July 17 (Bloomberg) -- Directors at the Federal Reserve’s regional banks were concerned about the outlook for unemployment and the expansion at meetings in May and June, while anticipating that the economy will grow moderately.
“Directors noted relative weakness in recent economic data but generally expected moderate economic growth to continue over the coming quarters,” according to minutes released today in Washington summarizing the discussions.
Board members of the 12 banks said “in labor markets, the pace of gains in employment had slowed, and the elevated unemployment rate remained a source of concern,” the minutes said.
The minutes covered meetings on May 21, June 4 and June 18 by the Fed’s Board of Governors to discuss the discount rate, which the central bank charges on emergency loans to banks. The Fed kept the rate unchanged at 0.75 percent.
A different Fed panel, the Federal Open Market Committee, met June 19-20 and announced a plan to extend its Operation Twist program through the end of the year. The minutes of the FOMC meeting in June were released last week.
Directors of the Fed’s regional banks, who are mostly bankers and business executives, “cited ongoing downside risks, including still-significant strains in global financial markets and domestic fiscal uncertainty, as resulting in heightened caution regarding hiring and investment.”

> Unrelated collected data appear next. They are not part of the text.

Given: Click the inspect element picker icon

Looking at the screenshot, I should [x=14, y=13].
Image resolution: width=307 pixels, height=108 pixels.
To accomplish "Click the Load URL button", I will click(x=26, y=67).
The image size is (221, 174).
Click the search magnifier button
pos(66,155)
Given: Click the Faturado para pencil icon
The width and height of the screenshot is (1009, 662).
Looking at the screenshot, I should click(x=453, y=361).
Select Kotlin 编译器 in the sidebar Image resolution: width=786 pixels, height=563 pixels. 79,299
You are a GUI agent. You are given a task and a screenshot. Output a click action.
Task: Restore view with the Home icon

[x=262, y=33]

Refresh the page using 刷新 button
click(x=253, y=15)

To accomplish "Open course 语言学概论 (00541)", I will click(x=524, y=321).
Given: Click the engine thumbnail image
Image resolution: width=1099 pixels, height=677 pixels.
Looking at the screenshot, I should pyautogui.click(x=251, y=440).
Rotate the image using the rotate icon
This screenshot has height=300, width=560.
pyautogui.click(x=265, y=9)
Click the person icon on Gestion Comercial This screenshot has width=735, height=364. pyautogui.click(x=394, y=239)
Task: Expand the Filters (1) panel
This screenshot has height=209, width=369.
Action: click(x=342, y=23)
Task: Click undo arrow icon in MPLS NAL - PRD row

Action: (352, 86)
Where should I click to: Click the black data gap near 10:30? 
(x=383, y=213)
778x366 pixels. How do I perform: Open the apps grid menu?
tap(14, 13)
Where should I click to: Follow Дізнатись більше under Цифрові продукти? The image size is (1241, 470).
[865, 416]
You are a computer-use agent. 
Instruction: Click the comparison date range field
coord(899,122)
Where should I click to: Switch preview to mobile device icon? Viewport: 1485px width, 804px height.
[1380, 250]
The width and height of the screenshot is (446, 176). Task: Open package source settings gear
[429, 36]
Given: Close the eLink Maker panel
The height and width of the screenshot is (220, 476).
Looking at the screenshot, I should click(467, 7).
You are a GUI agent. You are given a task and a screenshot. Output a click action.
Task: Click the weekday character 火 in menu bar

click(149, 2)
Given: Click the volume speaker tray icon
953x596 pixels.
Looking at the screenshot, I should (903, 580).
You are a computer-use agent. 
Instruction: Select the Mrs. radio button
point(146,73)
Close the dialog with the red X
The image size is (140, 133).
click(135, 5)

Recommendations about changing the discount rate, which has been at 0.75 percent since February 2010, were the same as in meetings since December. Members of the Boston Fed’s board of directors urged a quarter-percentage point discount-rate reduction, to 0.5 percent, while the Kansas City Fed repeated its request for a quarter-point rise. The other 10 banks did not request a change.
Each of the Fed’s 12 regional banks has a nine-member board of directors that requests discount-rate changes. The requests are subject to final review and determination by the Fed Board, which consists of the central bank’s seven Washington-based governors. They review requests about every two weeks.